#### [Dettagli del compito]
Stampa tale e quale il pezzo dell'articolo sulla legionella in Tribunale, tutto da "Di qui sono" giù fino a "giorno lì dentro.".

#### [Parte del testo]
Sono Giuseppe Lisi, attuale dirigente dell’ufficio Gestione patrimonio – Manutenzioni e servizi tecnologici, e Canio Sileo, ex responsabile del Tribunale che ormai da tempo presta servizio per la Regione Puglia.

Al centro dell’accusa rivolta a entrambi c’è una nota del 2010 in cui sarebbe stato evidenziato il rischio Legionella negli impianti del Palazzo di giustizia. Una nota che non sarebbe stata presa nella dovuta considerazione.

Il fatto che ha dato il via all’inchiesta risale allo scorso dicembre quando un dipendente del Tribunale di Potenza si è ammalato e, si fatto concreto il sospetto che è stato il Palazzo di giustizia il luogo in cui l’uomo ha contratto la legionella (la legionellosi è causata dal batterio legionella).

Di qui sono partite le verifiche e le disinfestazioni. Anche con una certa riservatezza. Cosa che una volta che si è diffusa la notizia non è stata presa molto bene da chi lavora ogni giorno lì dentro. 

Ma che cosa prevedono le norme nel caso in cui si scopra un caso di “legionellosi”? «La legionellosi – si legge in un vademecum redatto dal Settore di Igiene e sanità pubblica della Regione Piemonte – è sottoposta a sorveglianza speciale da parte dell’Oms (Organizzazione mondiale della sanità) e della Comunità europea in cui opera il gruppo di studio Ewgli (European working group for legionella infections). In Italia sono state ratificate la notifica obbligatoria e l’istituzione di un Registro nazionale gestito dall’Istituto superiore di sanità con l’obiettivo di individuare il maggior numero possibile di casi e di raccogliere informazioni esaurienti circa fonte di infezione, quadro clinico, accertamento diagnostico e trattamento».

Quindi è prevista la «notifica obbligatoria». Che viene fatta all’Asp sicuramente. Ma non a chi quel Tribunale frequenta per diverse ragioni di lavoro. Almeno non a tutti. Fatto sta che qualcuno a luglio si accorge che in Tribunale hanno ritinteggiato le pareti, altri si lamentano del caldo perché l’impianto di aria condizionata non va.

Perché l’impianto di aerazione è spento? Per evitare che il batterio si diffonda.

«La legionella – si legge sul sito legionellaonline.it – penetra nell’ospite attraverso le mucose delle prime vie respiratorie, in seguito a inalazione di aerosol contaminati o più raramente di particelle di polvere da essi derivate per essiccamento o aspirazione di acqua contaminata. Una volta penetrati nell’organismo, i batteri raggiungono i polmoni».

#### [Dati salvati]
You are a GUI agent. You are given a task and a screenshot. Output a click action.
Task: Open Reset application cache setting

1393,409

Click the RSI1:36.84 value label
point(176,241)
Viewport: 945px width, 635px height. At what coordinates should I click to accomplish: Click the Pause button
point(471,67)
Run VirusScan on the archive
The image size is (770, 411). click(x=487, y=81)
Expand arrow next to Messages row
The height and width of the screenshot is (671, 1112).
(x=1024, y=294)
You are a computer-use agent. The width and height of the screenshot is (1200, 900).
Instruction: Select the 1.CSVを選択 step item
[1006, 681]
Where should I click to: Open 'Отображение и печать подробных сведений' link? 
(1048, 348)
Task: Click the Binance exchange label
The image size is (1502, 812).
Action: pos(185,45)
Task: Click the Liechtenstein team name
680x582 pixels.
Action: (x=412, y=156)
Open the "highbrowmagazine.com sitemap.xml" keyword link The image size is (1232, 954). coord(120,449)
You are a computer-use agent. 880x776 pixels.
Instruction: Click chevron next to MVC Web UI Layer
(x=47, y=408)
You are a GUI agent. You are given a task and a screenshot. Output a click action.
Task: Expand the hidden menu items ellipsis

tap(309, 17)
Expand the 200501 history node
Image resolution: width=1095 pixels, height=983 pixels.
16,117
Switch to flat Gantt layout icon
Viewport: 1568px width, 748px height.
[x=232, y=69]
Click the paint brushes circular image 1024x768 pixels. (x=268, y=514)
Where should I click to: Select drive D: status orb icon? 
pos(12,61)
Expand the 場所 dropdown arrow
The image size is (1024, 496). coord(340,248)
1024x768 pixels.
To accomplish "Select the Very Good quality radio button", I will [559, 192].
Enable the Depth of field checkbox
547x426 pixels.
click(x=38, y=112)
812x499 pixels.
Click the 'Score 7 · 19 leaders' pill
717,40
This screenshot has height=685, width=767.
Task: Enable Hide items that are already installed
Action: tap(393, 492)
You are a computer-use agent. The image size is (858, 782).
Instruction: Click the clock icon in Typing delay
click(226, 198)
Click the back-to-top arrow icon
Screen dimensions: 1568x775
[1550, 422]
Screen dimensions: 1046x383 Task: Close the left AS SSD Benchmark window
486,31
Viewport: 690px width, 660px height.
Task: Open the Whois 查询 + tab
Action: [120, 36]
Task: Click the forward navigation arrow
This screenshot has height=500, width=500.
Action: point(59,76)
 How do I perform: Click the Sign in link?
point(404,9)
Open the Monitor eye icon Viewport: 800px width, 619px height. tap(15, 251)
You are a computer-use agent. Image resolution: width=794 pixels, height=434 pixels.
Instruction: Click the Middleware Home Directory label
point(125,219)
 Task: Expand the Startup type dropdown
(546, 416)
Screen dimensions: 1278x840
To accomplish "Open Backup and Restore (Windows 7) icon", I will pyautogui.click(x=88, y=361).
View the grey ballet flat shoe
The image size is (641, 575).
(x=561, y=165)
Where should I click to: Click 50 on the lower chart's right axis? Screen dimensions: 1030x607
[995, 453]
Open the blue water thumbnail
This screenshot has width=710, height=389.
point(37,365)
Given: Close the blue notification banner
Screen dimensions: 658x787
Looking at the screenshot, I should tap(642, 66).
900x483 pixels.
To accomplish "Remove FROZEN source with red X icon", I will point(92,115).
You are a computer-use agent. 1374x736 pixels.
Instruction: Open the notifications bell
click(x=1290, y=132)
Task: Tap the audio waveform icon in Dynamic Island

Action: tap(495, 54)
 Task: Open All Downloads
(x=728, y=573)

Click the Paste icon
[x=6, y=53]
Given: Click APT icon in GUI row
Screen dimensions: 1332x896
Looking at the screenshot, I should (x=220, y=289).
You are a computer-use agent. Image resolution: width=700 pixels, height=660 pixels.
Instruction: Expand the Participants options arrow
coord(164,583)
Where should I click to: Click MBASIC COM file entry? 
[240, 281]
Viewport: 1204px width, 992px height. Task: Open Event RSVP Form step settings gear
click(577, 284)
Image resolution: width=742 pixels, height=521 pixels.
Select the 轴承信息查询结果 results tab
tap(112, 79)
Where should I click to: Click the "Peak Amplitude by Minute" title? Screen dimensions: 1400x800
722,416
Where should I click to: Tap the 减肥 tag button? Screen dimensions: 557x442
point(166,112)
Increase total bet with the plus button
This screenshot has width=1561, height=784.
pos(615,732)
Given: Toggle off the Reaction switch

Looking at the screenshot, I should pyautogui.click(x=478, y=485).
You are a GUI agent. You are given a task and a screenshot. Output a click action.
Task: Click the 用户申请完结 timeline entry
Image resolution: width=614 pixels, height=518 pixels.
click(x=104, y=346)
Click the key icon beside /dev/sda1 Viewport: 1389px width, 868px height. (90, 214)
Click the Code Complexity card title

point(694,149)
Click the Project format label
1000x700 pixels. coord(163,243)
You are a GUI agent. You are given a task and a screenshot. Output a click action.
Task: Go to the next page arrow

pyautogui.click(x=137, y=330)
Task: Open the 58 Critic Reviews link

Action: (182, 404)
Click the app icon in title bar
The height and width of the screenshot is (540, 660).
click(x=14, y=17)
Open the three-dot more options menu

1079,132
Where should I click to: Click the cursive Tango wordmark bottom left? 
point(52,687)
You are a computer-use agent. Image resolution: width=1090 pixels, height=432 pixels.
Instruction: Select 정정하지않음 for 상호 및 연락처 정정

#### [Soluzione del compito]
Di qui sono partite le verifiche e le disinfestazioni. Anche con una certa riservatezza. Cosa che una volta che si è diffusa la notizia non è stata presa molto bene da chi lavora ogni giorno lì dentro.